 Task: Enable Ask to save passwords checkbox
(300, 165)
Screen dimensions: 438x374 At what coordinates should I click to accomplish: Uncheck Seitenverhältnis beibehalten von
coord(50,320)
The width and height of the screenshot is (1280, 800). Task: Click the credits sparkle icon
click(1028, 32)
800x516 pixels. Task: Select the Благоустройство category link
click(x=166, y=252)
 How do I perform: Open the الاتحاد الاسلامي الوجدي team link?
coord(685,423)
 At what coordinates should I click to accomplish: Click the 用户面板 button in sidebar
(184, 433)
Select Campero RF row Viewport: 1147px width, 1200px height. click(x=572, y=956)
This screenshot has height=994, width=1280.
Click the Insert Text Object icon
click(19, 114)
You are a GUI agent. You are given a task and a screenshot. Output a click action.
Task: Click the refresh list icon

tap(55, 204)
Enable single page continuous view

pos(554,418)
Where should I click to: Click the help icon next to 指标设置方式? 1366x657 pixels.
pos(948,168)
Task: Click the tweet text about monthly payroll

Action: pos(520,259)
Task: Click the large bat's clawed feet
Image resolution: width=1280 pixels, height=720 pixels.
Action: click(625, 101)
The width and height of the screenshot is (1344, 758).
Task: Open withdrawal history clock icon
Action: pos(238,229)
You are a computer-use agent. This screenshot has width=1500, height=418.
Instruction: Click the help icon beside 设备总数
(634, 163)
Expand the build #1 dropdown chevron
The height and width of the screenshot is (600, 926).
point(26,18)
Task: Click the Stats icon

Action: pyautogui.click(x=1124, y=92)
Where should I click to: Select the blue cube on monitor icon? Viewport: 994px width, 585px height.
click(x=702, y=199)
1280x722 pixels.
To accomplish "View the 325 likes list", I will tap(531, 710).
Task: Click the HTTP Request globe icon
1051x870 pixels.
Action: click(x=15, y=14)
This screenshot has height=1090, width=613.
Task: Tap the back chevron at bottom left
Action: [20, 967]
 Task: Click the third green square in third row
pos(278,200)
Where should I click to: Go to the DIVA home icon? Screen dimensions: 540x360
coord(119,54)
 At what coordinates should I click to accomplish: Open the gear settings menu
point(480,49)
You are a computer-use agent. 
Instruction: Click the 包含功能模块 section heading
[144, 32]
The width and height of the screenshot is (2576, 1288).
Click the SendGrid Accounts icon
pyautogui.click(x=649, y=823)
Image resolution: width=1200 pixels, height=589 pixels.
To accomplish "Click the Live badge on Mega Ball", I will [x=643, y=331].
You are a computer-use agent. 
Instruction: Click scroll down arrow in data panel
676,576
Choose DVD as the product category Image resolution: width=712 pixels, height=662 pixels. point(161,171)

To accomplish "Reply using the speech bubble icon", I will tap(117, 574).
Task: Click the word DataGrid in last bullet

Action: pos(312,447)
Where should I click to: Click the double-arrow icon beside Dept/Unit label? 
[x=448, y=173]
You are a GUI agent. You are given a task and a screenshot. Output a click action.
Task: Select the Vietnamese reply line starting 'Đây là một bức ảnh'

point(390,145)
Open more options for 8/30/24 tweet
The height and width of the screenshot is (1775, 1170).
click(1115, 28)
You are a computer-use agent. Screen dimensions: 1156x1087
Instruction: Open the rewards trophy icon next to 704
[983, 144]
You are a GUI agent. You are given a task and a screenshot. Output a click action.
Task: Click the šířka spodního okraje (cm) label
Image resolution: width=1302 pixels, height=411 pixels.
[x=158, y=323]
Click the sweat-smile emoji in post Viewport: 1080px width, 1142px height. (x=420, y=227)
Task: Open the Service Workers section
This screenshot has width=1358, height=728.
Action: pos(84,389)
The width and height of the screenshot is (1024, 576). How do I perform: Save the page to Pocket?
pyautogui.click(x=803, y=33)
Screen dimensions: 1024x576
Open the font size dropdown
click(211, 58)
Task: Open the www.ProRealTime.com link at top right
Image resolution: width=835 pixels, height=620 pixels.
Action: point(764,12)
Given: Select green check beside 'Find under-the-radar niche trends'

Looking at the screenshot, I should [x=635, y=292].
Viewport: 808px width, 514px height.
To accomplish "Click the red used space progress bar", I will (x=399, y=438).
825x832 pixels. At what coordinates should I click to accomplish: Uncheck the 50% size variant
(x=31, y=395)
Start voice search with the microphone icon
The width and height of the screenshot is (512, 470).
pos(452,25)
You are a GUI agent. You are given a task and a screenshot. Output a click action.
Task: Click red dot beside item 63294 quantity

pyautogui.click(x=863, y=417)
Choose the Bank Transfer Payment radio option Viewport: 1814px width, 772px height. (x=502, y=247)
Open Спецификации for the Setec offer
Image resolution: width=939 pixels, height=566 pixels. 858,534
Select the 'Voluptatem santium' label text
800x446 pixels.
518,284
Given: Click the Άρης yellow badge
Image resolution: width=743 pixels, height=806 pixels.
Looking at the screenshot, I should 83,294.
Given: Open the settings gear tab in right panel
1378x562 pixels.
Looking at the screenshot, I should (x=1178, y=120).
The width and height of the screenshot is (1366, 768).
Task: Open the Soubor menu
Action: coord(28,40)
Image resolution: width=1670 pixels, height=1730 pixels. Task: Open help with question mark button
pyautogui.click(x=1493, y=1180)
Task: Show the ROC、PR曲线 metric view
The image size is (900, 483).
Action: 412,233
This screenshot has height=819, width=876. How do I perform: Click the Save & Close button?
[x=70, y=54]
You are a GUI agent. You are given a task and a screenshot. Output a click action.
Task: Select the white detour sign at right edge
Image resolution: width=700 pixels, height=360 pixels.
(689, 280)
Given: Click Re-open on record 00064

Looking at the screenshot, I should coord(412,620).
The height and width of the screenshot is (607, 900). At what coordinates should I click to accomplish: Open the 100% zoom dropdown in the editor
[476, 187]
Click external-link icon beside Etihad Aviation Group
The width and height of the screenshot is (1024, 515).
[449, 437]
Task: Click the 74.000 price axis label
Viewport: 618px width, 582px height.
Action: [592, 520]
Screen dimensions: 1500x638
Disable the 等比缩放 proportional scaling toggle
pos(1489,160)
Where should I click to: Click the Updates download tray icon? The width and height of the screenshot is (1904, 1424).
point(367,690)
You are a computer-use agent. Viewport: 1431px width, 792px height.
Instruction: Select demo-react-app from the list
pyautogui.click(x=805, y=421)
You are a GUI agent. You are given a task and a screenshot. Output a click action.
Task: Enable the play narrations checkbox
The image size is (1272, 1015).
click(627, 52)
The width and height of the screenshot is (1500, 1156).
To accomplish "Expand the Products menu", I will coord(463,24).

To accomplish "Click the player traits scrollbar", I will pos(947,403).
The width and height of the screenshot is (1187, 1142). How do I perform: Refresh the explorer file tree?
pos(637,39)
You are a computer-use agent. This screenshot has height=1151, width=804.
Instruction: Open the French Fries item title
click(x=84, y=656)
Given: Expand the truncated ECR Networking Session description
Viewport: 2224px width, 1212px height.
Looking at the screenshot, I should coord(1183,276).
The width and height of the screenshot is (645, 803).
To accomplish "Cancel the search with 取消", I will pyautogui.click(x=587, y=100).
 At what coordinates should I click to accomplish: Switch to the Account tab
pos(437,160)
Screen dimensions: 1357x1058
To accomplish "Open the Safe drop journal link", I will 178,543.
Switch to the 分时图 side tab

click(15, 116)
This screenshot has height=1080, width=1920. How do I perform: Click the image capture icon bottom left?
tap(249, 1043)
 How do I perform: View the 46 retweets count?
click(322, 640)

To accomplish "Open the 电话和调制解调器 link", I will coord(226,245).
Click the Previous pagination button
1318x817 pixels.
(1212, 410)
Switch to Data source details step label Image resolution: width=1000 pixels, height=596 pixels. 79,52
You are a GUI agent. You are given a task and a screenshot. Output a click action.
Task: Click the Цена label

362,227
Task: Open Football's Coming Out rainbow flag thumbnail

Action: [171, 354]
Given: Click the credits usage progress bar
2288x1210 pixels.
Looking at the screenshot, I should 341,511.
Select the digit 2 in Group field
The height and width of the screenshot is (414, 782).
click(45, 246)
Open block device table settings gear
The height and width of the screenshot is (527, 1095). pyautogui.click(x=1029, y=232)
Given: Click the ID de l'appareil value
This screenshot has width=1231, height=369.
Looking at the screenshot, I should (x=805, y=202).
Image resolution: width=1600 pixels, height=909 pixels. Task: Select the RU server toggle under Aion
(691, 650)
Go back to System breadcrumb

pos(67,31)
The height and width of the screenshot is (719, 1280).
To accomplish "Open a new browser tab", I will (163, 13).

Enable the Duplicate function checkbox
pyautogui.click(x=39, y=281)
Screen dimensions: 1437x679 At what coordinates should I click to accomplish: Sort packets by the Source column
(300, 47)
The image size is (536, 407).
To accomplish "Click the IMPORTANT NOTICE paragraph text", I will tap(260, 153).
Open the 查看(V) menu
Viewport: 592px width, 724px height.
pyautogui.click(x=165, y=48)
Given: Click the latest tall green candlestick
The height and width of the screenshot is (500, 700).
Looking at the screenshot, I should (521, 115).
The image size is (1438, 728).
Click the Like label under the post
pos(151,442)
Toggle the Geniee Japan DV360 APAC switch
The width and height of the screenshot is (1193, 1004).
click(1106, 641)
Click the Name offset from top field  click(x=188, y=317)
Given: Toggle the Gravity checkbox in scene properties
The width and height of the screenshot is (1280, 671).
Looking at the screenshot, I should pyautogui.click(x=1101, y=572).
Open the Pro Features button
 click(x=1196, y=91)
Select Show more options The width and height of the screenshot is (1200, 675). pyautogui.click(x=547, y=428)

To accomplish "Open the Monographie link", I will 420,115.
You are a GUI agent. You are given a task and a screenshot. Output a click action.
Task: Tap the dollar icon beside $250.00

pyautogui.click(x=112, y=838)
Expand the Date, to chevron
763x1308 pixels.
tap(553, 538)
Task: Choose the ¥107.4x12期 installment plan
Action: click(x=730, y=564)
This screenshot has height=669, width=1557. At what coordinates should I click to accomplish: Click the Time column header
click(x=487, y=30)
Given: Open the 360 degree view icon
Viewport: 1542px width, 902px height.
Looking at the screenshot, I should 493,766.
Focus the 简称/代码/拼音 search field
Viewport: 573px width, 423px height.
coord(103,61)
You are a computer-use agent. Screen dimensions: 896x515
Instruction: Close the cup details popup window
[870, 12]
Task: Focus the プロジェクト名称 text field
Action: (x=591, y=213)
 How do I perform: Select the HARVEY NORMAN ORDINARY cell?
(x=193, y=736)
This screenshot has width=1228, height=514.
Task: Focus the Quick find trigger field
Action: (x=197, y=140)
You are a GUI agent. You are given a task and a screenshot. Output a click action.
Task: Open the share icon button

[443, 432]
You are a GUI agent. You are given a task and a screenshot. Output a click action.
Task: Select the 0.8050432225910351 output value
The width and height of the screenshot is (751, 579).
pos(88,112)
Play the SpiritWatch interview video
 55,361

_____

WHAT YOU SHOULD DO: Lines holding the string "Show" must be copied out of the entries above.

YOUR RESPONSE:
Task: Show the ROC、PR曲线 metric view
Select Show more options The width and height of the screenshot is (1200, 675). pyautogui.click(x=547, y=428)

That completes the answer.